The Axiom of Choice
A hopefully less daunting, and somewhat technical walkthrough.
The axiom of choice is a fundamental mathematical assumption that has far reaching, and counterintuitive consequences. It is also a source of much philosophical debate and kerfuffle over the foundations of mathematics.
Despite this, I have never really come across what I would consider a clear and satisfactory explanation. This is even after doing a PhD in applied mathematics! On the other hand, there are many videos and articles, aimed at a less technical audience. But I feel that they tend to skip over too much.
Like the subtitle implies, I am going to try and provide an explanation that is as complete as possible, with as little mathematics as possible. For readers who are interested in the full gory technical details, the Stanford Encyclopedia of Philosophy has a great write up.
Set Theory and Russell's Paradox
The axiom of choice is an axiom in set theory. This means we first need to talk about set theory, and define what a set is, before we can proceed.
Axiomatic set theory is often regarded as the standard foundation of mathematics. This is a list of rules that mathematicians use when working with "sets". All mathematical objects are sets, and these objects can be gathered together to form new sets. For example, each whole number can be viewed as a set, and we can gather all the even ones together, to form the set of even numbers.
Mathematicians were working with sets before they were axiomatized by Zermelo and Fraenkel. However, it was discovered that if we did not have a list of rules that carefully state what is allowed to be a set, we run into problems like the famous Russell's Paradox, which goes like this.
- Let \( X \) be defined as the set of all sets that do not contain itself.
- If \( X \) contains itself, then it violates our definition, which would require it to not contain itself.
- So, we are stuck with the unpleasant situation where \( X \) cannot contain itself, and must also contain itself.
Choice Functions
Now that we have the concept of a set, we can go on to talk about choice functions. These are what the word "choice" in the name of the axiom refers to. To define what a choice function is, we first start with a collection \( X \) of non-empty sets. \[ X = \{ X_i \, \, | \, \, \forall i \in I, X_i \neq \varnothing \}. \]
The Axiom of Choice
Now we can formally state the axiom of choice.
Cartesian Product of Sets
Suppose we have two sets \( X_1 \) and \( X_2 \). We can take their Cartesian product,
The Axiom of Choice Again
With that, we can state the equivalent version of the axiom of choice using cartesian products.
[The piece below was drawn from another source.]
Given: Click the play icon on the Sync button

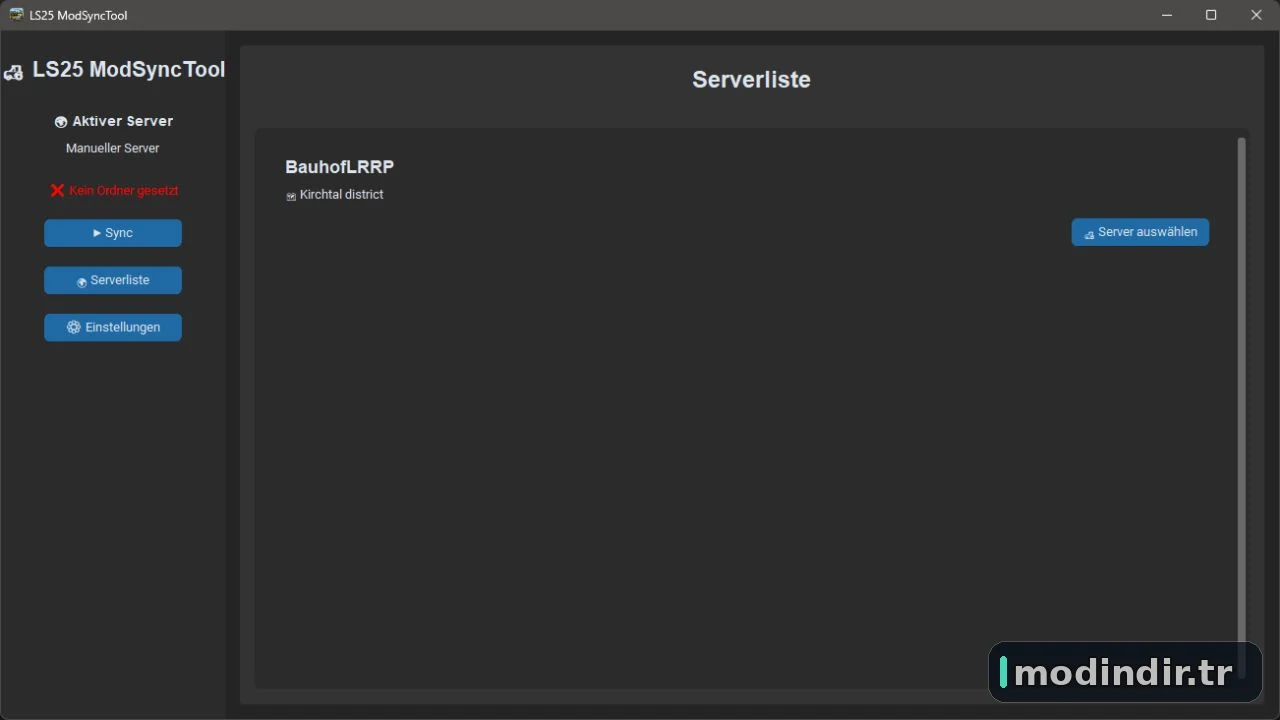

This is essentially a way to "choose" an element from each \( X_i \). In fact, this version of the axiom can be shown to be equivalent to the previous one.
The Crux of the Problem
Axiomatic set theory allows us to have nonempty sets that contain elements. Given one of these nonempty set, \( X \), we can always "choose" an element from it with these steps:
- The definition of a nonempty set means that \( \exists x \) such that \( x \in X \).
- The rule of existential instantiation allows us to refer to an element \( y \) satisfying \( y \in X \), without actually knowing what \( y \) is or how we got it.
- A choice function defined on \( X \) is then given by \( f(X) = y \).
We can attempt to apply the same reasoning to choose an element from \( X_1 \). Then repeat to choose an element from \( X_2 \) and so on. We can keep repeating until we reach some set \( X_n \). This allows us to explicitly construct an element of \( X_1 \times X_2 \times ... \times X_n \), and hence demonstrate that it is nonempty.
But here lies the crux of the problem: while we can do this for any finite \( n \), there is no way to do this for all of the infinite number of sets in \( X \). This is the crucial reason why the axiom of choice has to be an axiom.
On the other hand, assuming that the axiom of choice is true leads to counterintuitive consequences, such as the infamous Banach-Tarski paradox, which allows us to split an object into two copies that are identical to the original object.
Application in Linear Algebra
This section is extremely complex, and is not required to understand the axiom of choice. Please feel free to skip it. Before we end this article, I would like to highlight an interesting application of the axiom of choice in linear algebra: it can be used to prove that every vector space has a basis.
The key part of the proof applies Zorn's Lemma, which is equivalent to the Axiom of Choice. A very brief summary of the proof goes like this.
- Let \( X \) be the set of all linearly independent subsets of a vector space \( V \).
- \( X \) contains the empty set, and so is nonempty. It is partially ordered by inclusion \( \subseteq \).
- Every chain (totally ordered subsets) in \( X \) has an upper bound (union of all elements in the chain).
- Every finite subset of this union has to be linearly independent. Hence, the upper bound is in \( X \).
- Apply Zorn's Lemma to get a maximal element \( L \in X \).
- \( L \) must span \( X \). If not, there will be a \( y \in X \) so that \( L \subset L \cup \{ y \} \).